La marine américaine peine à répondre à la menace iranienne
Dans une interview sur CNBC, Chris Wright a déclaré que les ressources militaires américaines étaient actuellement concentrées sur la destruction des capacités offensives iraniennes et de son industrie manufacturière. Il a estimé que la Marine pourrait être en mesure d'escorter les navires-caisceaux d'ici la fin du mois, mais que la situation actuelle ne le permettait pas.

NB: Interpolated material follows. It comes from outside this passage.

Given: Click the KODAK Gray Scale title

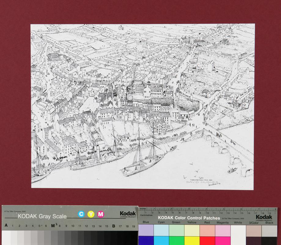Looking at the screenshot, I should (42, 216).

Cette déclaration intervient après une erreur de communication du secrétaire à l'Énergie, qui avait affirmé à tort sur les réseaux sociaux que la Marine avait déjà escorté un pétrolier. Cette affirmation a été immédiatement démentie par la Maison Blanche, obligeant Wright à supprimer son message et à s'excuser publiquement. L'incident a entraîné une chute des prix du pétrole de plus de 17 %, les ramenant à leurs plus bas de mardi.
Wright a également minimisé les craintes d'une hausse des prix du pétrole jusqu'à 200 dollars le baril, une prédiction avancée par l'Iran. Il a souligné que le marché mondial du pétrole était actuellement bien approvisionné et que la spéculation à court terme était davantage influencée par la psychologie que par les flux physiques de pétrole.
La situation soulève des questions sur la capacité de la Marine américaine à garantir la sécurité des voies maritimes essentielles et la fragilité de l'approvisionnement énergétique mondial face aux tensions géopolitiques croissantes dans la région. La promesse du président Trump de déployer des escorters s'est heurtée à la réalité des capacités opérationnelles actuelles.
Le détroit d'Ormuz, étroit et stratégique, représente un point de chaland majeur. Sa fermeture par l'Iran pourrait avoir des conséquences économiques désastreuses à l'échelle mondiale.